Alain Barré, professeur en relations industrielles de l'Université Laval, préfère voir le texte de la convention collective avant de déclarer un gagnant et un perdant. Il recommande par ailleurs à Couche-Tard d'étendre les conditions de travail négociées à l'ensemble de ses employés au Québec, sans tarder.

« Couche-Tard devrait adopter cette façon de faire. Autrement, elle ouvre tout grand la porte à la CSN, dit-il. S'il y a un écart trop prononcé dans les conditions de travail, les travailleurs des dépanneurs non syndiqués vont être forcément tentés d'aller dans la voie de la syndicalisation maintenant que les employés réalisent qu'il n'y aura pas de conflit. »

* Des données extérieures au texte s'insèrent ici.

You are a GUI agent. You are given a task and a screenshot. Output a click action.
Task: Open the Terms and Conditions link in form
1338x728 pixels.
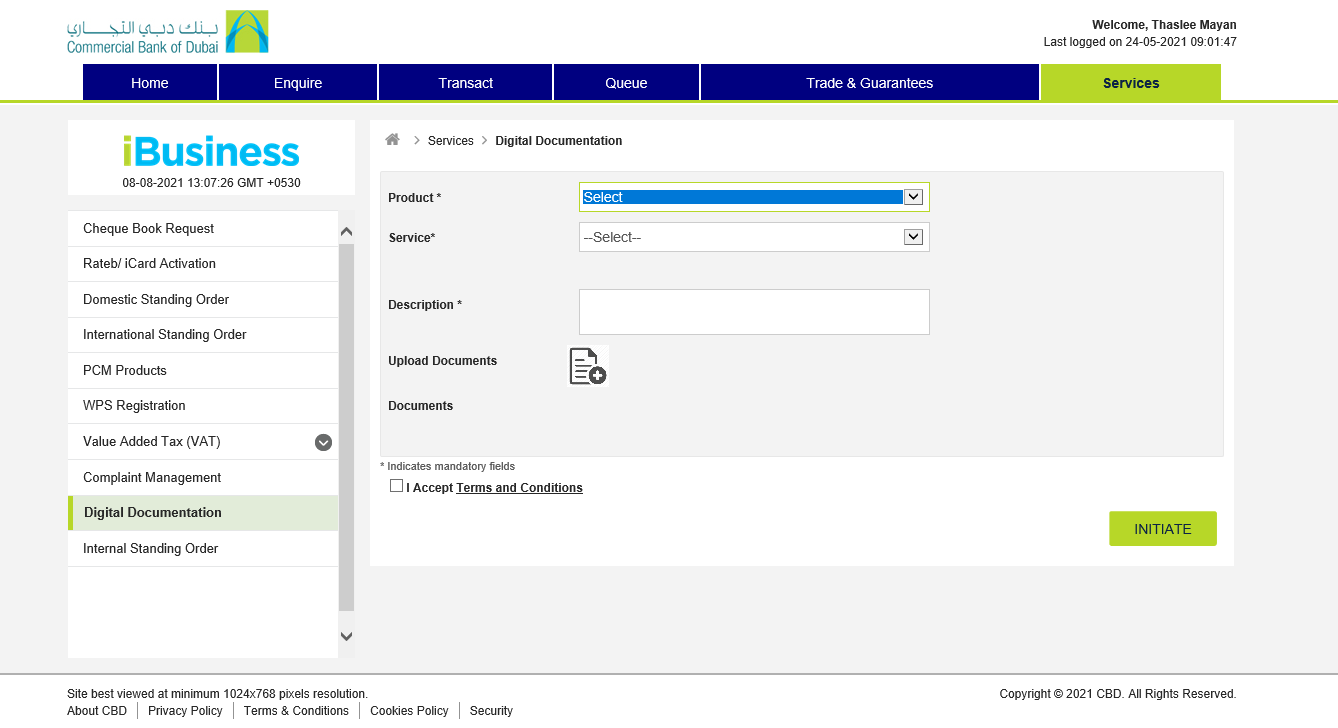click(519, 488)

Toujours selon le professeur Alain Barré, les coûts associés aux multiples procédures rattachées au conflit ont incité la CSN et Couche-Tard à s'entendre. « Les parties ont fait les bons calculs et ont conclu qu'il valait mieux s'entendre pour limiter les coûts », dit-il.

L'image de l'entreprise, ternie par ce conflit, a pu aussi jouer un rôle, croit M. Barré.

De son côté, Michel Grant s'interroge à savoir si l'acquisition des dépanneurs syndiqués de Statoil en Europe l'an dernier aurait pu contribuer à modifier les perceptions de la haute direction de la chaîne au hibou rouge à l'égard des syndicats.

Les deux professeurs sont impatients de voir comment la convention collective sera appliquée dans les dépanneurs.

Compte tenu du fort taux de roulement du personnel dans les dépanneurs, il faudra voir, préviennent-ils, si les dépanneurs syndiqués seront en mesure de conserver leur accréditation syndicale au terme du contrat de travail dans trois ans.

C'est d'ailleurs ce qui s'était produit au Walmart de Saint-Hyacinthe en 2011. Une majorité de travailleurs avaient exprimé leur volonté de se désaffilier de leur syndicat. Le syndicat avait été formé en 2005. Une première convention avait été imposée par un arbitre en 2009, sans gain manifeste pour les travailleurs.